[[ Data supplied, beginning ]]

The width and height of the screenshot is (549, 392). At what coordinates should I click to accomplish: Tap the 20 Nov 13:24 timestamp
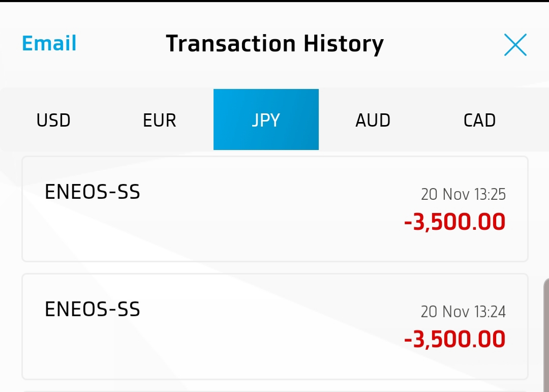(x=463, y=312)
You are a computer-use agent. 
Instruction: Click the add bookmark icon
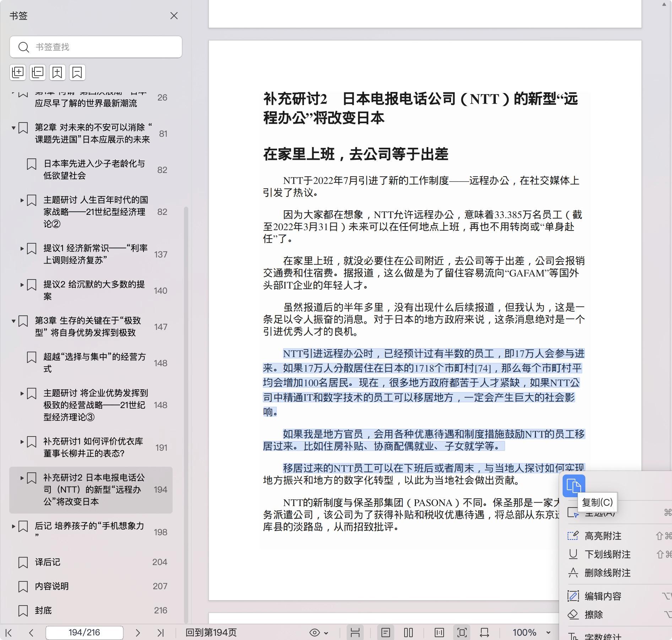point(57,72)
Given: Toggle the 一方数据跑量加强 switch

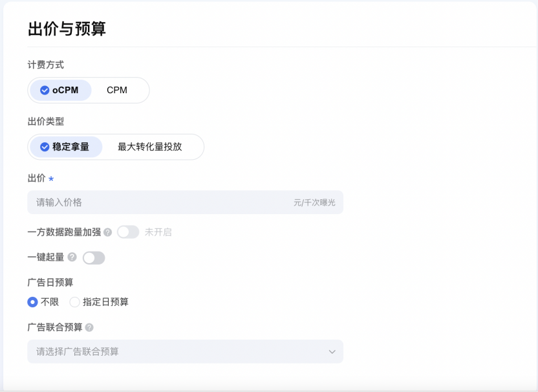Looking at the screenshot, I should tap(127, 232).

[[ Data supplied, end ]]

What to do —
If an entry above holds a picture, leave that picture out and print the rest exactly.

Task response —
The width and height of the screenshot is (549, 392). At what coordinates should I click to accomplish: Tap the 20 Nov 13:24 timestamp
(x=463, y=312)
You are a computer-use agent. 
Instruction: Click the add bookmark icon
point(57,72)
Given: Toggle the 一方数据跑量加强 switch

Looking at the screenshot, I should tap(127, 232).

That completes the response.